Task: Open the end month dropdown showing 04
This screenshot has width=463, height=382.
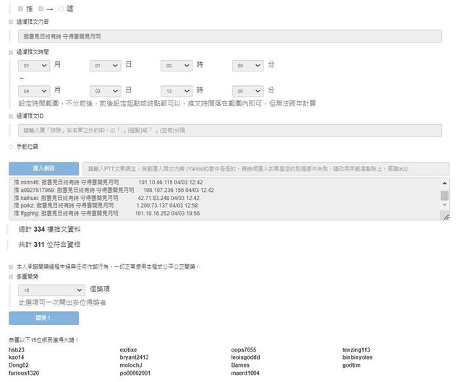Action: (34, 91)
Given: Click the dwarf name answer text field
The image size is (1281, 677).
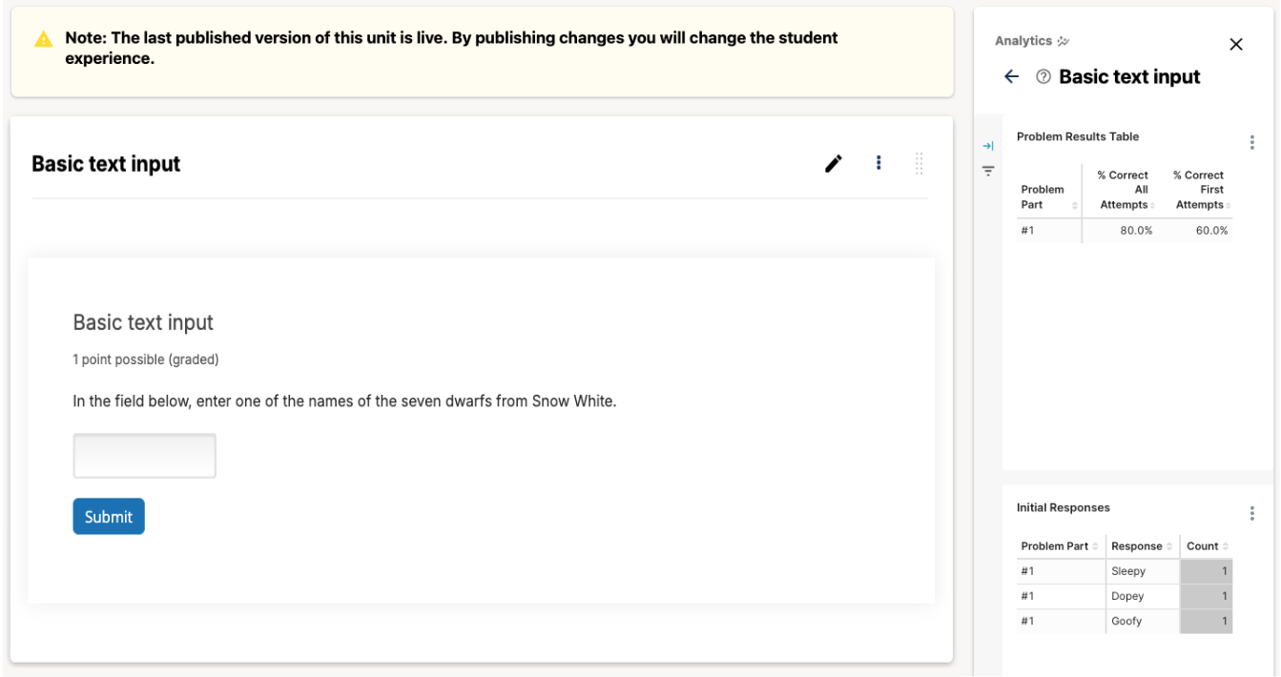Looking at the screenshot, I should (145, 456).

####################

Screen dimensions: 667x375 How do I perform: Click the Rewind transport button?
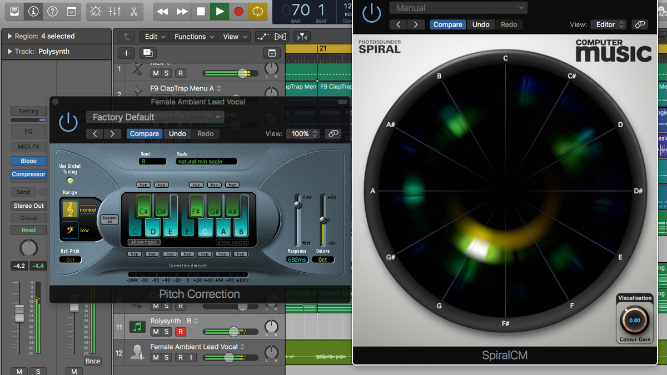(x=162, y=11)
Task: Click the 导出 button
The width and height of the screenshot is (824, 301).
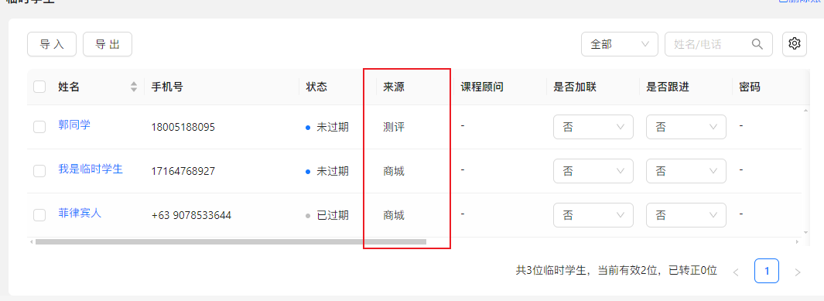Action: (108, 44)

####################

I need every line from the material that contains the word "Task".

Task: Open the end month dropdown showing 04
Task: Click the 导出 button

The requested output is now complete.